Meanwhile, the squall line that developed from near Dallas to Kansas City moved eastward throughout the late evening and overnight hours causing numerous reports of damaging wind along with many spin-up tornadoes from Louisiana to Ohio and Indiana. It then moved through the southeast U.S. during the early morning hours. Additional strong thunderstorms developed ahead of the front across the southeast during the overnight and early morning hours. A record (at the time) of five tornado emergency declarations were issued on February 5; four for Tennessee, and one in Alabama.

On February 6, a slight risk of severe weather was issued for much of the eastern United States from Pennsylvania to the Florida Panhandle as the squall line raced eastward ahead of the cold front. After several additional tornadoes touched down in Alabama during the early morning hours just before dawn, the primary severe weather threat became damaging wind across the Mid-Atlantic States.

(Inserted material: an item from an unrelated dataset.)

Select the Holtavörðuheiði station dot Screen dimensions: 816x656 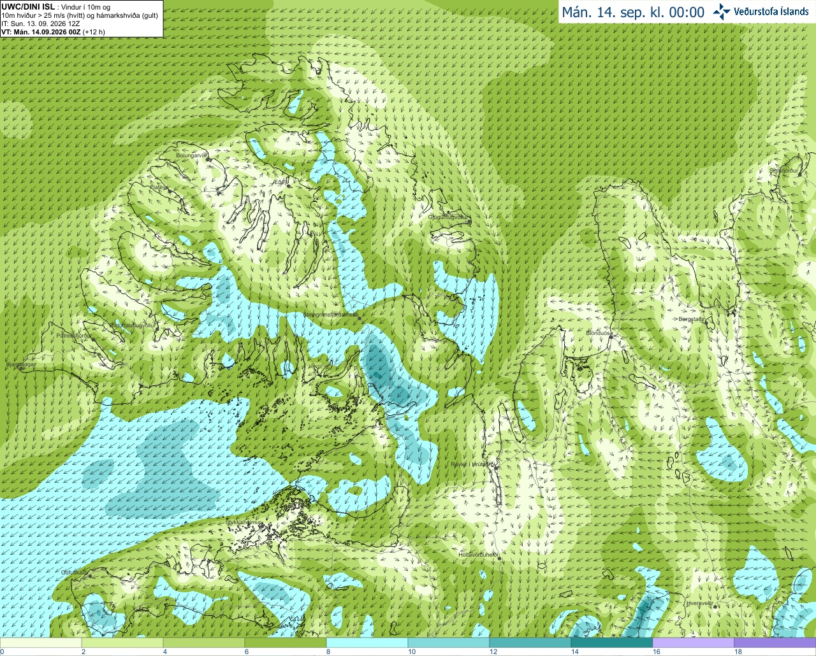500,559
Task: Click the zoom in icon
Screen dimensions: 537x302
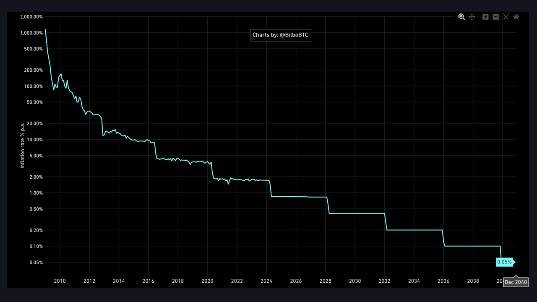Action: click(x=485, y=17)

No additional tornadoes were reported during the late morning and afternoon as the cold front exited into the Atlantic Ocean, although wind damage was reported across eastern Kentucky, eastern Pennsylvania and most of Georgia. Farther north, snow and freezing rain, at times heavy, continued from Iowa to Quebec until February 7 as the center of the system moved slowly out of the area.

==Confirmed tornadoes==

Confirmed tornadoes by Enhanced Fujita rating
| FU | EF0 | EF1 | EF2 | EF3 | EF4 | EF5 | Total |
|---|---|---|---|---|---|---|---|
| 0 | 31 | 30 | 16 | 5 | 5 | 0 | 87 |

===Atkins–Clinton–Mountain View–Highland, Arkansas===

The first long-lived supercell, which spawned the tornado with the longest continuous track of any single tornado to occur during this outbreak, developed around 4:50 p.m. CST (2250 UTC) southeast of Centerville in Yell County, Arkansas. The tornado touched down to the southwest of New Neely, causing minor damage to two structures and downing trees at EF0 to EF1 strength. The tornado tracked into Pope County, rapidly intensifying to EF3 strength as it slammed into Lucky Landing, a marina at Lake Atkins, where one woman was killed. Continuing northeast, the tornado struck the southern and eastern outskirts of Atkins, killing three people. Northeast of Atkins, the tornado toppled metal truss towers, destroyed chicken houses, and heavily damaged a large church and gym. In the Happy Bend area, another fatality occurred as a man abandoned his mobile home and sought shelter in a large metal shipping container, which was tossed hundreds of yards into a wooded area.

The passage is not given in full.